Joseph took up her nervous hand and held the fingers still. “Tell me,” he insisted gently.

“Well, I must have stayed there quite a while, because the sun moved, but it seemed only a moment to me. And then the feeling of the place changed. Something evil came into it.” Her voice grew husky with the memory. “Some­thing malicious was in the glade, something that wanted to destroy me. I ran away. I thought it was after me, that great crouched rock, and when I got outside, I prayed. Oh, I prayed a long time.”

Joseph’s light eyes were piercing. “Why do you want to go back there?” he demanded.

“Why don’t you see?” she replied eagerly. “The whole thing was my condition. But I’ve dreamed about it several times and it comes often to my mind. Now that I’m all well again, I want to go back, and see that it is just an old moss-covered rock in a clearing. Then I won’t dream about it any more. Then it won’t threaten me any more. I want to touch it. I want to insult it because it frightened me.” She released her fingers from Joseph’s grip and rubbed them to ease the pain in them. “You’ve hurt my hand, dear. Are you afraid of the place, too?”

“No,” he said. “I’m not afraid. I’ll take you up there.” He fell silent, wondering whether he should tell her what Juanito had said about the pregnant Indian women who went to sit in front of the rock, and about the old ones who lived in the forest. “It might frighten her,” he thought. “It is better that she should lose her fear of the place.” He opened the stove and threw in an armful of wood and turned the damper straight, to set the flame roaring. “When would you like to go?” he asked.

“Why, anytime. If the day is warm tomorrow, I’ll pack a lunch into a saddle bag. Rama will take care of the baby. We’ll have a picnic.” She spoke eagerly. “We haven’t had a picnic since I’ve been here I don’t know anything I love more. At home,” she said, “we took our lunches to Huckle­berry Hill, and after we’d eaten, mother and I picked buckets of berries.”

“‘We’ll go there tomorrow,” he agreed. “I’m going to look in at the barn now, dear.”

As she watched him leave the room, she knew that he was concealing something from her. “Probably it’s only his worry about the rain,” she thought, and from habit she turned her eyes to the barometer and saw that the needle was high.

Joseph stepped down from the porch.

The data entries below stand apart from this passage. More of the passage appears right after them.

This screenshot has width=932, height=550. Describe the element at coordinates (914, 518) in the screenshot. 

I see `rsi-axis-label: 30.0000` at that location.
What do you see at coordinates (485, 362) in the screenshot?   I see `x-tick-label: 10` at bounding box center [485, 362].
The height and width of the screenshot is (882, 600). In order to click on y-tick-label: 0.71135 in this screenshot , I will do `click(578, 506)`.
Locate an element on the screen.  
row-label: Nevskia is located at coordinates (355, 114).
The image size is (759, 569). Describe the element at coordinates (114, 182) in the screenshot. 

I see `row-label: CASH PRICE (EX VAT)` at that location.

He moved close to the oak tree before he realized that it was dead. “If only it were alive,” he thought, “I would know what to do. I have no counsel any more.” He walked on into the barn, expecting to find Thomas there, but the barn was dark and the horses snorted at him as he walked behind them. “There’s plenty of hay for the stock this year,” he thought. The knowledge comforted him.

The sky was misty clear when he went back across the yard. He thought he could see a pale ring around the moon, but it was so faint that he could not be sure.

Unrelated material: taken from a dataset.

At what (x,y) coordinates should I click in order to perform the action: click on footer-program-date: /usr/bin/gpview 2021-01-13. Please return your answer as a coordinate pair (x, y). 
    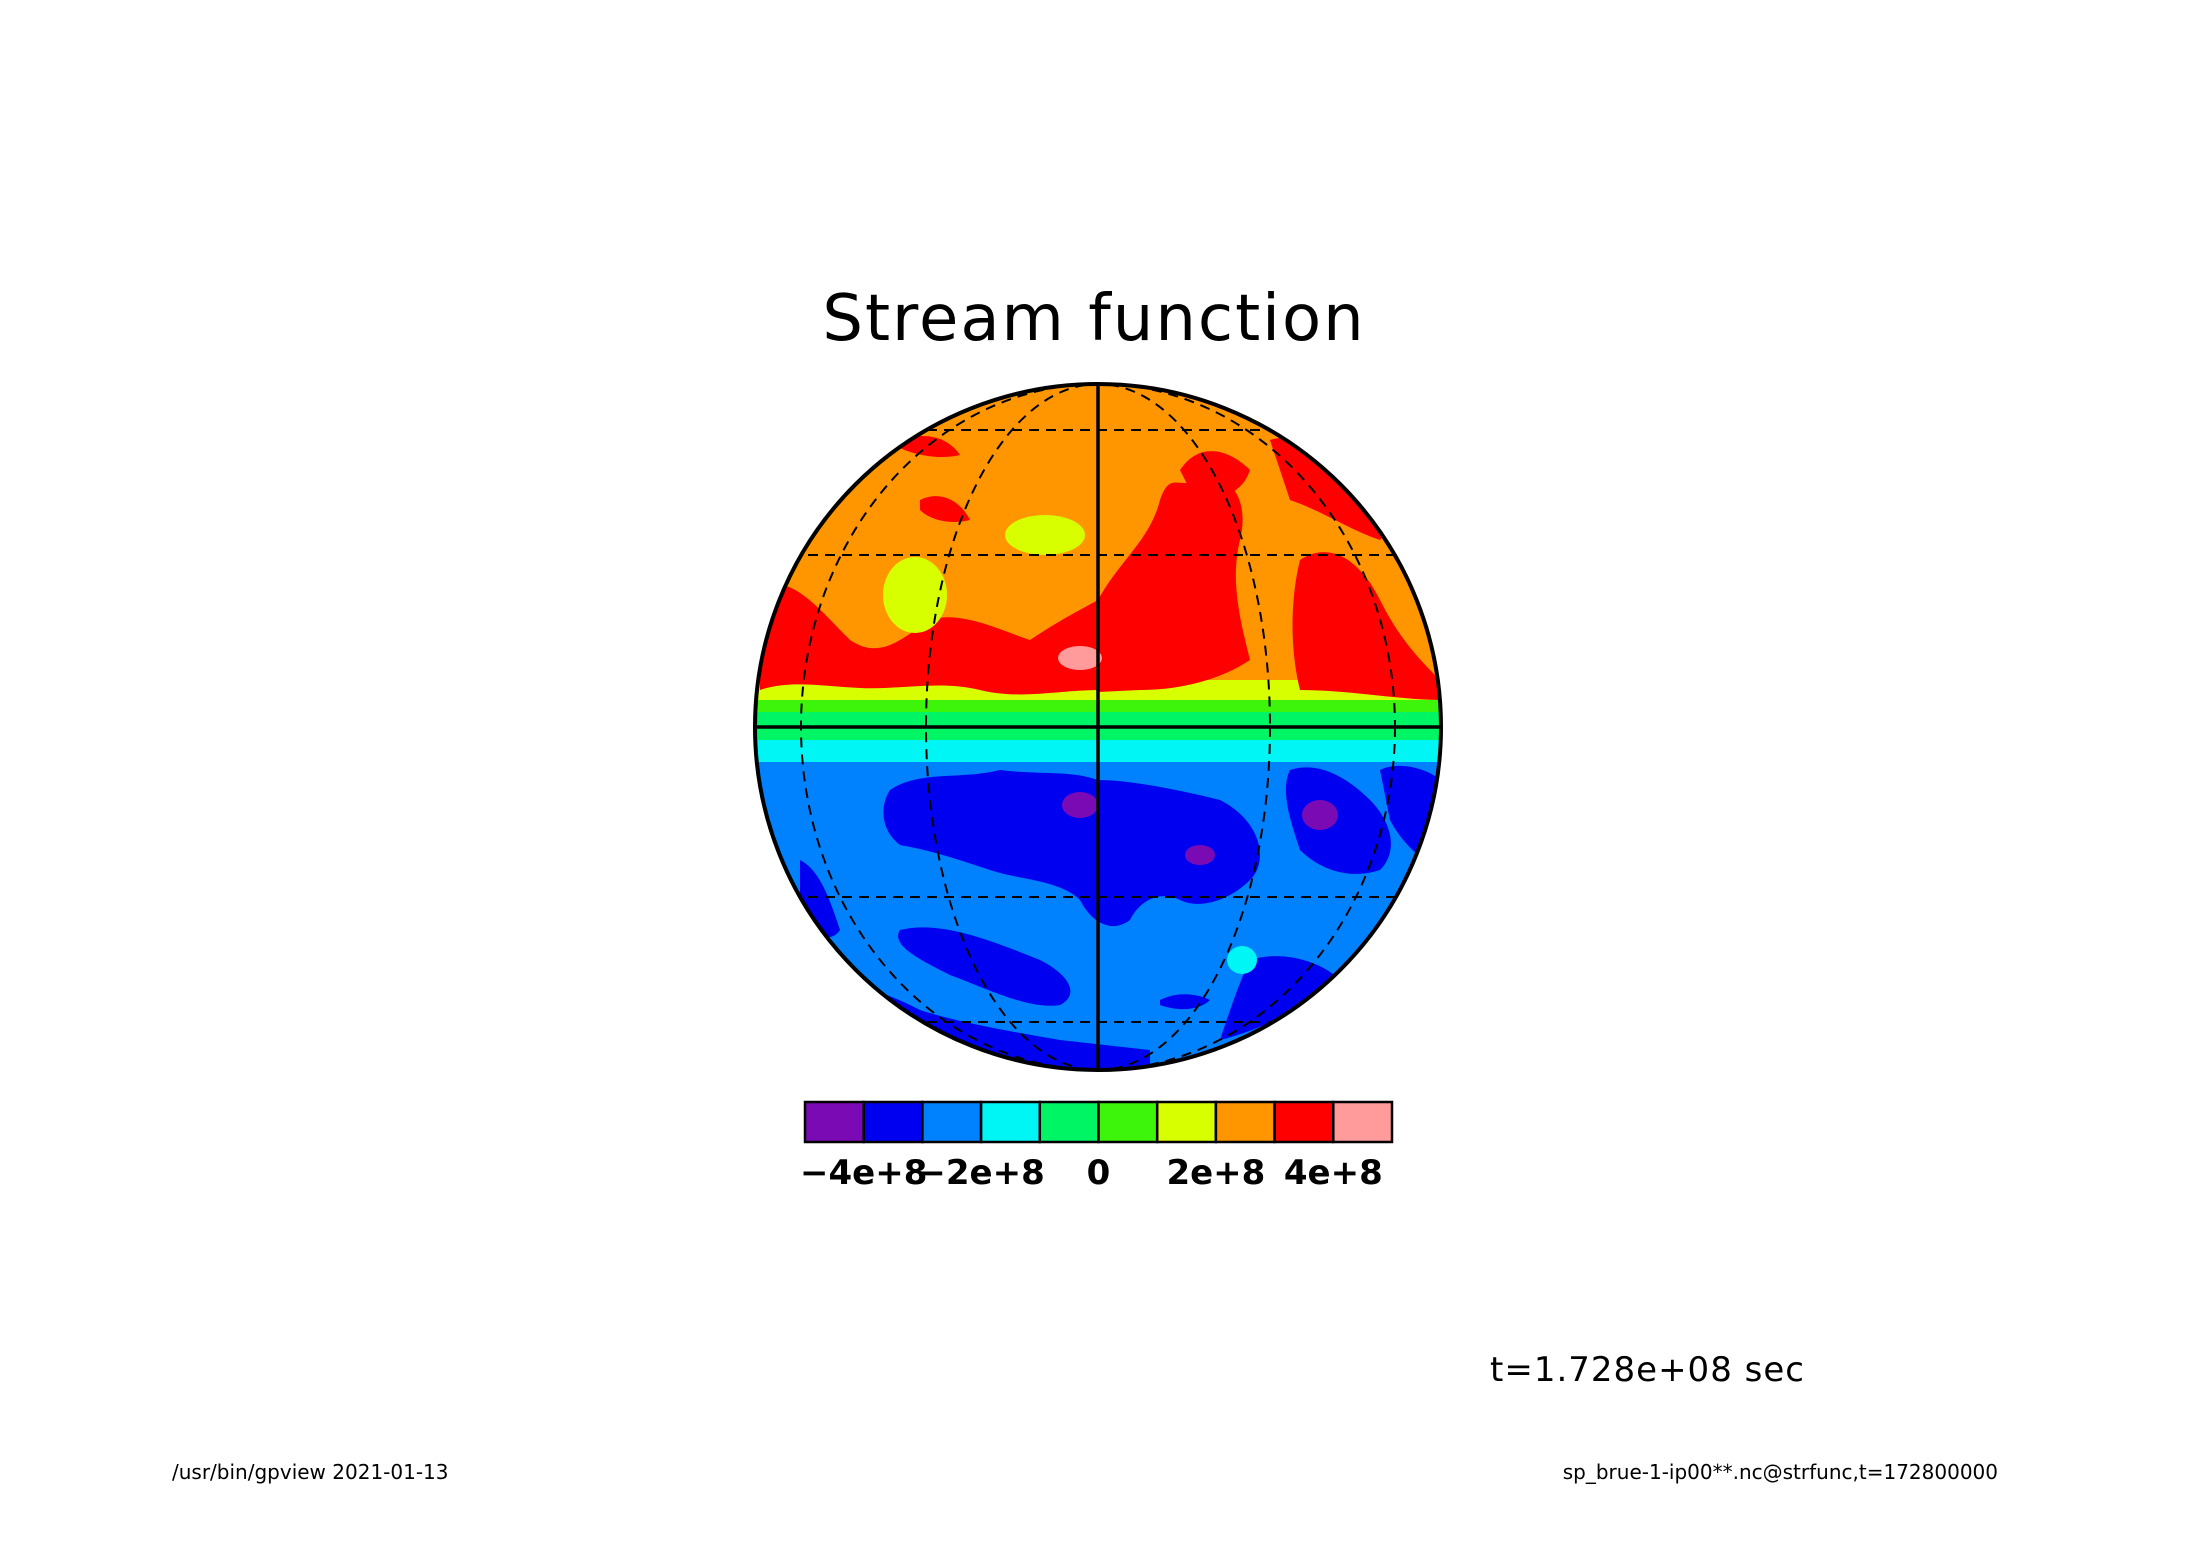
    Looking at the image, I should click on (310, 1472).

Before sunup the next morning Joseph went to the barn, curried two horses and brushed them, and, as a last ele­gance, painted their hoofs black and rubbed their coats with oil.

Thomas came in while he was at work. “You’re making considerable fuss,” he said. “Going to town?”

Joseph rubbed the oil in until the skins shown like dull metal. “I’m taking Elizabeth to ride,” he announced. “She hasn’t been on a horse for a long time.”

Thomas rubbed his hand down one of the shining rumps. “I wish I could go with you, but I’ve work to do. I’m taking the men down to the river-bed to dig a hole. We may have trouble finding water for the cattle pretty soon.”

Joseph stopped his work and looked worriedly at Thomas. “I know it. But there must be water under the river-bed. You should strike it a few feet down.”